• [BRIEF]:
Copy out the lines word for word, starting with the line that contains "Click the rocket icon in top bar" and going on through the line that contains "Action: pos(1539,118)". Include both of those lines and no others.

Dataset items
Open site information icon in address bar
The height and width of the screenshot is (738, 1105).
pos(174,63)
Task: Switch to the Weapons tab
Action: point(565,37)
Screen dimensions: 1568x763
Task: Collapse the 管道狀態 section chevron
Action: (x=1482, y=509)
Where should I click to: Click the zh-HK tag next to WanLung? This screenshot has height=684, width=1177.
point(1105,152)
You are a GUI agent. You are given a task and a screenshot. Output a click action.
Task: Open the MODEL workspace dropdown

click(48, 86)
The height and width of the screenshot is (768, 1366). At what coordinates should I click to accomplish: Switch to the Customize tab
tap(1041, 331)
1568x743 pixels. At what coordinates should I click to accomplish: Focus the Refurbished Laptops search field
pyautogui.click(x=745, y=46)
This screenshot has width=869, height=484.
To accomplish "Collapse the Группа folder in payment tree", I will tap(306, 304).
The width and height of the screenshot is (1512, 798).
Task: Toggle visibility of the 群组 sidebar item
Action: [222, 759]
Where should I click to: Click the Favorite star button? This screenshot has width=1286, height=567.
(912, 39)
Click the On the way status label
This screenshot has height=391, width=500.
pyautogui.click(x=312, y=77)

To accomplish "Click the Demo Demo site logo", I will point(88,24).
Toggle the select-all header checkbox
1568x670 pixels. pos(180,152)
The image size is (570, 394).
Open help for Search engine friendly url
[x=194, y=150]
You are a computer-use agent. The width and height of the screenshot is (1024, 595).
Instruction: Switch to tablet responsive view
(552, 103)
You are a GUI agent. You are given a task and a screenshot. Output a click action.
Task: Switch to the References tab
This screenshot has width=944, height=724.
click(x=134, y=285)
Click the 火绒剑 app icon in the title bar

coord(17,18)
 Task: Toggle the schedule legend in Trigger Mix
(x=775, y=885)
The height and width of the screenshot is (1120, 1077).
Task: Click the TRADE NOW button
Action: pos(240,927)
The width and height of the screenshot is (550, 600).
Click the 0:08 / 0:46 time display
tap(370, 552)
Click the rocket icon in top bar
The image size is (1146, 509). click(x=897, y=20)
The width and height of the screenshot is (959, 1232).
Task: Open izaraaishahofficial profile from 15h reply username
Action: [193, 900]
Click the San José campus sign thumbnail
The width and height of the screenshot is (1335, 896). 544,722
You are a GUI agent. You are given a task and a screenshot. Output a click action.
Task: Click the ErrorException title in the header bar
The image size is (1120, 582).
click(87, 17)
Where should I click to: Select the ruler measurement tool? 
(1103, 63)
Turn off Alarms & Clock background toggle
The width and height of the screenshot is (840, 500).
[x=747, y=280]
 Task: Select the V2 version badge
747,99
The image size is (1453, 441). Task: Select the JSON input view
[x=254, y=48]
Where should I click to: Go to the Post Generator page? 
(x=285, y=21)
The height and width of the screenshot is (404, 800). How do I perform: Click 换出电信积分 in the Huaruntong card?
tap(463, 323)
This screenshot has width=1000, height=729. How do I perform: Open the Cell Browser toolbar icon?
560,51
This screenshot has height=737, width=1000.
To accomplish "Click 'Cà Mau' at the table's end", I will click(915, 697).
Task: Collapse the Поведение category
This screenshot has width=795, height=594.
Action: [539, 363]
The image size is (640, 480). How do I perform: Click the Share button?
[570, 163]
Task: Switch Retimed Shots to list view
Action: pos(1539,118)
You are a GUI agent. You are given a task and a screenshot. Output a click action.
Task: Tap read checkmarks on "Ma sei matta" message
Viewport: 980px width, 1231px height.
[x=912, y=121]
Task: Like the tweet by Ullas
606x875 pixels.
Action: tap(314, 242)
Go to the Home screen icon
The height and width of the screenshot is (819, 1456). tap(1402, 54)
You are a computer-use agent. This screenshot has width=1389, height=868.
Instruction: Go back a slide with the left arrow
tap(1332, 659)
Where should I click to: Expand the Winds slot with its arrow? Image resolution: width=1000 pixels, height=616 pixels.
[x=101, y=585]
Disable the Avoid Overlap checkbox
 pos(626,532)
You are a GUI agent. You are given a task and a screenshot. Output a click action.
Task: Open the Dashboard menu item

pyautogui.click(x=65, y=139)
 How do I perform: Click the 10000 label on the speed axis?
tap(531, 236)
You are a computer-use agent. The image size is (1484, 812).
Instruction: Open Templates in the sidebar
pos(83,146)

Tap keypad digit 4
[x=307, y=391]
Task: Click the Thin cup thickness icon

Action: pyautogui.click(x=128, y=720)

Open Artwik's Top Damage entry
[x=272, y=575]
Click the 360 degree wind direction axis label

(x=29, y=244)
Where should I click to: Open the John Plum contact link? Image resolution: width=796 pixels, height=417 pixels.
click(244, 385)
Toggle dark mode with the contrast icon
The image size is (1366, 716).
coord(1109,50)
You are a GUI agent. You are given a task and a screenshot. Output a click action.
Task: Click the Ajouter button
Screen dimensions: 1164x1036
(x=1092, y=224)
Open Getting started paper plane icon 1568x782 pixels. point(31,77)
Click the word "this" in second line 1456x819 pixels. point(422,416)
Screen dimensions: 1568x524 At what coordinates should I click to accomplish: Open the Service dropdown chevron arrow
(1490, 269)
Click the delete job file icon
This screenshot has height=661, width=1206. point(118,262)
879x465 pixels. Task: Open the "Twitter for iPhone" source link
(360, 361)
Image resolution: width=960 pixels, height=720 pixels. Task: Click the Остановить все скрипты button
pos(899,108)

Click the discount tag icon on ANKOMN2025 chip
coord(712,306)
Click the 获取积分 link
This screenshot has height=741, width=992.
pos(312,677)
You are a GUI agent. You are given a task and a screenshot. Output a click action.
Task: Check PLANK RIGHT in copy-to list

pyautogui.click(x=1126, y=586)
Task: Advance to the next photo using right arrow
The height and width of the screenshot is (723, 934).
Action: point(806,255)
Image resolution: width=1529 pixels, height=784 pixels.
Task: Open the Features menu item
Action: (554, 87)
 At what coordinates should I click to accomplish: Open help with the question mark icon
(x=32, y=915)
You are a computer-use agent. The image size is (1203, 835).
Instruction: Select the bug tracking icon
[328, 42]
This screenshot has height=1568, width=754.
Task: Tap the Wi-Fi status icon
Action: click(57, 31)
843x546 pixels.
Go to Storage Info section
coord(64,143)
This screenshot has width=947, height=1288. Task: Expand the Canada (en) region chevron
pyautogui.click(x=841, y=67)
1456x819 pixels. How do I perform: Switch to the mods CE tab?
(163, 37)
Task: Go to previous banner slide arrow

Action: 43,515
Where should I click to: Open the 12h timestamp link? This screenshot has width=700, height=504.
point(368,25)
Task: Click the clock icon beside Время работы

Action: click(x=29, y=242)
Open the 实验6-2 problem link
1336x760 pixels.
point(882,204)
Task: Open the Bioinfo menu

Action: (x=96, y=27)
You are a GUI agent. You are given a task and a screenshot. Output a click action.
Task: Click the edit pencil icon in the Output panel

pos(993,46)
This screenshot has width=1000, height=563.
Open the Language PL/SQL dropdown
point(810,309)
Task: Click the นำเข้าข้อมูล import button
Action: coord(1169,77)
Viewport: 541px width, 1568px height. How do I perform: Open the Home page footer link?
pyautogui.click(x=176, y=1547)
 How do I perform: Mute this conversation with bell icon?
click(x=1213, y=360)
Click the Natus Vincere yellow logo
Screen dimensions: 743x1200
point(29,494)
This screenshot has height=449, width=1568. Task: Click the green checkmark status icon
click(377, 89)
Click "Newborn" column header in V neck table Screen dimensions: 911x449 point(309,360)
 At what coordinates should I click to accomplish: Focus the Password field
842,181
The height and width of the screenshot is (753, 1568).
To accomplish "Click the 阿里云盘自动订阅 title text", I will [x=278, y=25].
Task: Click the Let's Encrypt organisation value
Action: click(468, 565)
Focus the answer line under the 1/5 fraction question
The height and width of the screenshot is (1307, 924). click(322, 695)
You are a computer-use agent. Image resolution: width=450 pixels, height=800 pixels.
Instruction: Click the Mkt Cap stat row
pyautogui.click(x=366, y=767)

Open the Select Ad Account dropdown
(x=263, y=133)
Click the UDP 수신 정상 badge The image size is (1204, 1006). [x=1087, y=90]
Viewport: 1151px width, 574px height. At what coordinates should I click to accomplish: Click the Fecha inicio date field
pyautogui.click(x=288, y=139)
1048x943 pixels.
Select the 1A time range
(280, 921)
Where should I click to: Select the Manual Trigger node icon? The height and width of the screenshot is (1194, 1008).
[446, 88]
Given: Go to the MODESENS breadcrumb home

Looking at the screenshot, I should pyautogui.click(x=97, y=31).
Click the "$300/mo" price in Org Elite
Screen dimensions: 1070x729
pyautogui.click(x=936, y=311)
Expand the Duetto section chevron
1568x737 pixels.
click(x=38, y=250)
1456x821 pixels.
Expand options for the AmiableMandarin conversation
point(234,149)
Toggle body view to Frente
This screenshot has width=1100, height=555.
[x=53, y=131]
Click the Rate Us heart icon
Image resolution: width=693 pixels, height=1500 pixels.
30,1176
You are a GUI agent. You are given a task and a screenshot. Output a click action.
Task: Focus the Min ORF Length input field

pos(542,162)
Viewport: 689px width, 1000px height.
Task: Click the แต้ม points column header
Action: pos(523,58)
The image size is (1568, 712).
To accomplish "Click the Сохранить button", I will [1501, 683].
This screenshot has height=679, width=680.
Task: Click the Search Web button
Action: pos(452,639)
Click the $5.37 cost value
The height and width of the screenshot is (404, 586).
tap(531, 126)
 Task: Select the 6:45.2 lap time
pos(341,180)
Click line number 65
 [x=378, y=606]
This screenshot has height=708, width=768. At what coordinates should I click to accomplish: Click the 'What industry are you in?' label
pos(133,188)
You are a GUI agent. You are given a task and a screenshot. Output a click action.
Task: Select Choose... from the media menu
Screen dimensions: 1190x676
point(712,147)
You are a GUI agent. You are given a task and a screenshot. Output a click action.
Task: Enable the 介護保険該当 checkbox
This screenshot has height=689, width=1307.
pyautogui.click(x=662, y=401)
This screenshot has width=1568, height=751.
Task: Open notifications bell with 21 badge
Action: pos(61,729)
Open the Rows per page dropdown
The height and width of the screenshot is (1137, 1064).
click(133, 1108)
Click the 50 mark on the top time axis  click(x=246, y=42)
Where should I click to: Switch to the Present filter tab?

• [RESULT]:
Click the rocket icon in top bar
The image size is (1146, 509). click(x=897, y=20)
The width and height of the screenshot is (959, 1232).
Task: Open izaraaishahofficial profile from 15h reply username
Action: [193, 900]
Click the San José campus sign thumbnail
The width and height of the screenshot is (1335, 896). 544,722
You are a GUI agent. You are given a task and a screenshot. Output a click action.
Task: Click the ErrorException title in the header bar
The image size is (1120, 582).
click(87, 17)
Where should I click to: Select the ruler measurement tool? 
(1103, 63)
Turn off Alarms & Clock background toggle
The width and height of the screenshot is (840, 500).
[x=747, y=280]
 Task: Select the V2 version badge
747,99
The image size is (1453, 441). Task: Select the JSON input view
[x=254, y=48]
Where should I click to: Go to the Post Generator page? 
(x=285, y=21)
The height and width of the screenshot is (404, 800). How do I perform: Click 换出电信积分 in the Huaruntong card?
tap(463, 323)
This screenshot has width=1000, height=729. How do I perform: Open the Cell Browser toolbar icon?
560,51
This screenshot has height=737, width=1000.
To accomplish "Click 'Cà Mau' at the table's end", I will click(915, 697).
Task: Collapse the Поведение category
This screenshot has width=795, height=594.
Action: [539, 363]
The image size is (640, 480). How do I perform: Click the Share button?
[570, 163]
Task: Switch Retimed Shots to list view
Action: pos(1539,118)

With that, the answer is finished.